James McNeill Whistler

Best Practice:

  • Manage the usage of third-party code well.

  • Determine the specific advantages of using an external codebase, and keep third-party code up-to-date.

  • This improves the development process because using third-party code saves times and effort, and proper third-party code management makes the system’s own behavior more predictable.

Third-party code is code that you have not written yourself. It comes in several variants: sometimes in the form of a single library, sometimes in the form of a complete framework. The code can be open source and maintained by a (volunteer) community, it can be a paid product that derives from open source code, or it can be a paid product using only proprietary code.

There is a lot of third-party code and there are good reasons to use it. However, managing the use of third-party code requires a policy based on the right requirements for your team and/or organization.

Motivation

While using third-party code may feel like being out of control (you are not the writer or maintainer of the code), it comes with a lot of benefits. For one, it saves you from having to “reinvent the wheel,” and so saves you development effort. Usually, third-party code has also passed some form of quality control.

Using third-party code is, however, not trivial: external code can become outdated, cause security concerns, and thereby it may require additional maintenance. In complex cases the number of dependencies of your own codebase can explode. The decision to use third-party code is essentially a risk versus reward decision: the risk of security concerns or added maintenance versus the reward of reduced development time. So the usage of third-party code should be managed to ensure predictable behavior of that code.

Using Third-Party Code Saves Time and Effort

Using third-party code saves the development team time and effort in reinventing the wheel. It relieves them from writing custom code for which standard solutions are already present.

This is relevant as many applications share the same type of behavior.

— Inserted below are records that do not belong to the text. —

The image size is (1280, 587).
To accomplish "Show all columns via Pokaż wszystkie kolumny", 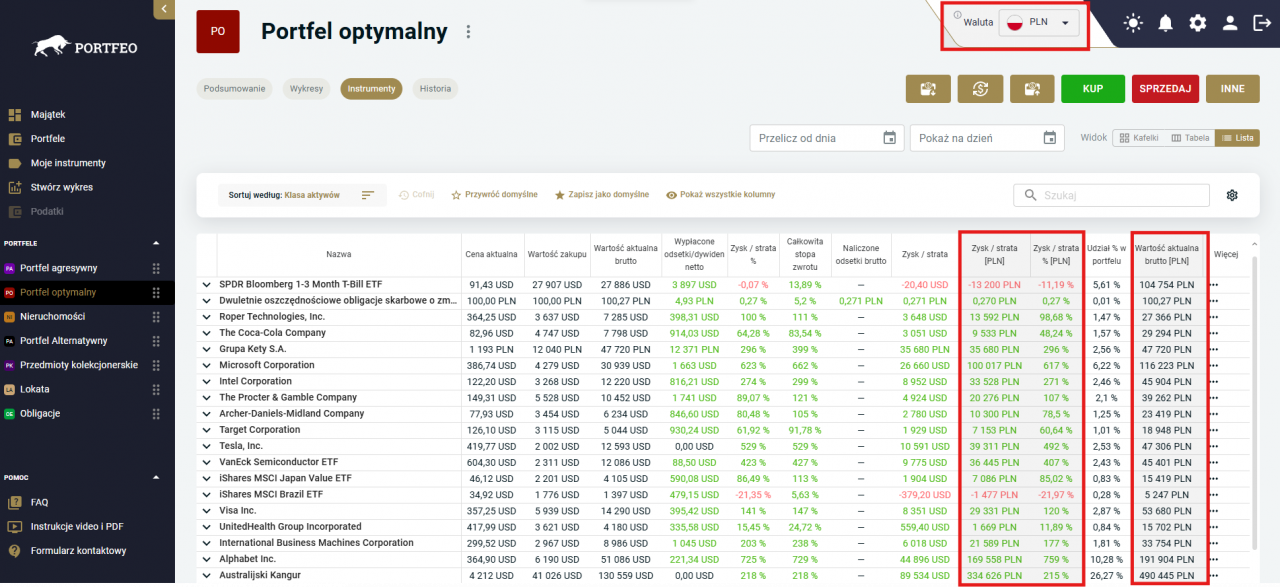I will pyautogui.click(x=720, y=195).
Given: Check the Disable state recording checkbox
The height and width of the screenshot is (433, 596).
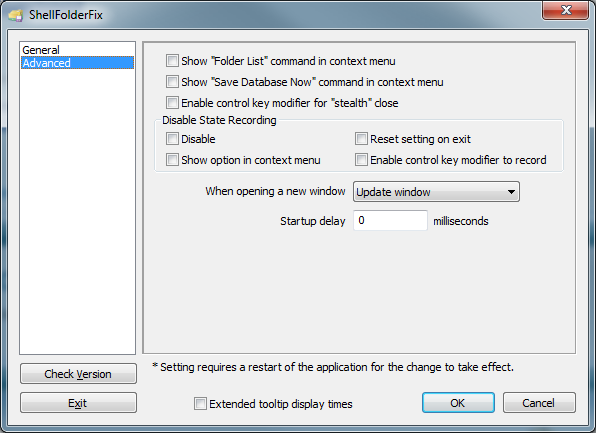Looking at the screenshot, I should 172,139.
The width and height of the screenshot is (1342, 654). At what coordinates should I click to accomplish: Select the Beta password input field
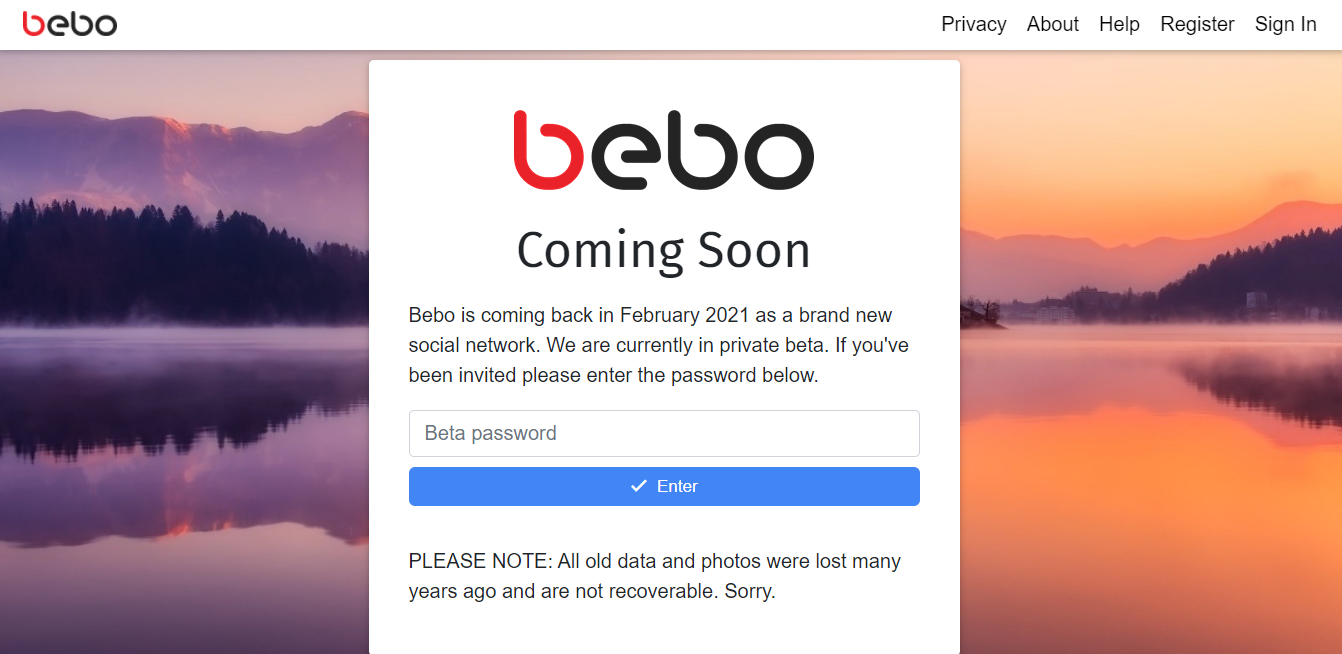663,433
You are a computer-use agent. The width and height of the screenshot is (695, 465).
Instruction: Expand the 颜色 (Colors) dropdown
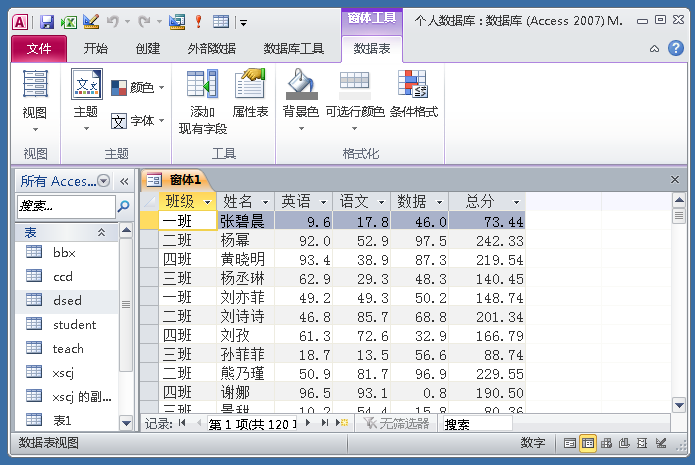pos(139,88)
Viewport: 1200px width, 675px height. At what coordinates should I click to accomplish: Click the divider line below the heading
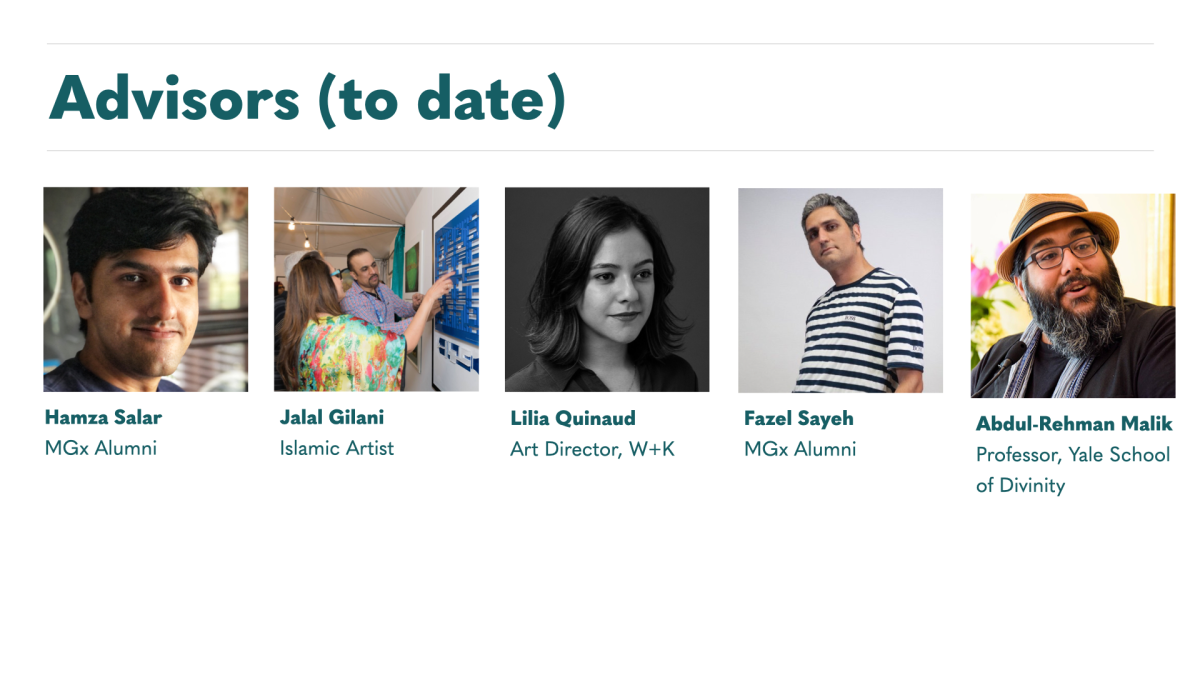[x=600, y=151]
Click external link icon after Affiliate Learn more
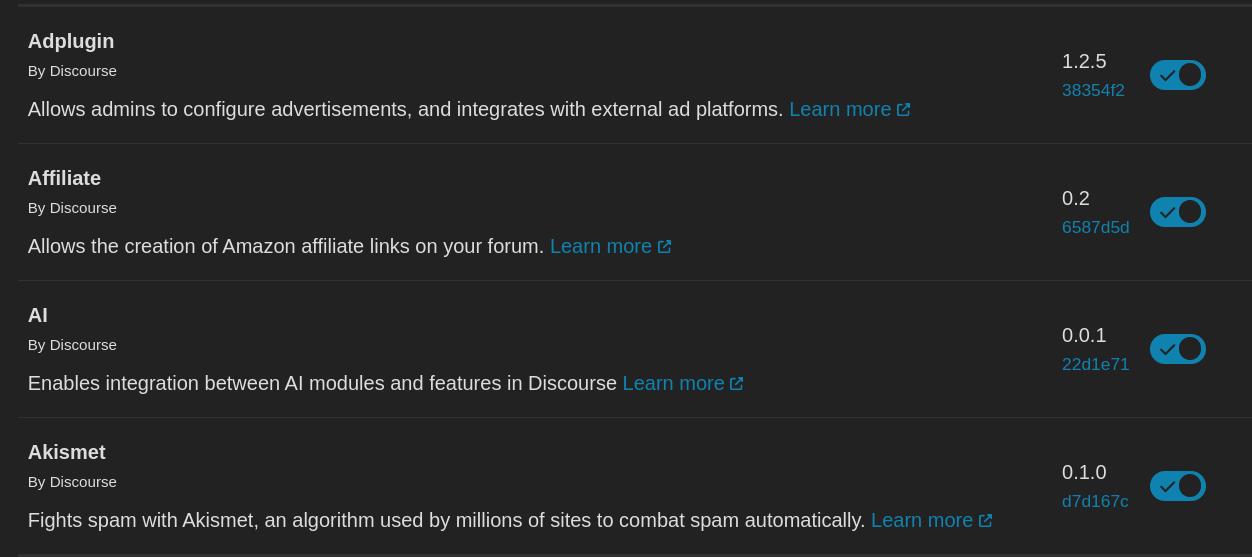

Consider basic needs for almost all systems: UI interaction, database access, manipulation of common data structures, administrating settings, or security measures. Using third-party libraries is especially helpful for such generic functionality, as it avoids unnecessary over-engineering. Widely known examples include web application frameworks such as Spring for Java, Django for Python, and AngularJS for JavaScript. For testing, there are the JUnit framework and its corresponding ports for other languages. For database communication there are also numerous frameworks available, such as NHibernate and the Entity Framework. So there is plenty of third-party code to choose from, saving you time and effort in the end.

Third-Party Code Has at Least Base-Level Quality

Third-party code is widely available as open source code next to commercial alternatives. All variations provide some form of quality control. Free open source solutions are maintained by the community: when that community is sufficiently large and active, they maintain and control the source code of the product. Although this is not a quality guarantee, the popularity of open source products suggests that many more benefit from its usage. When many users disagree with the quality or content of that product, typically this will lead to someone fixing the issues or someone making a development fork (a separately maintained version).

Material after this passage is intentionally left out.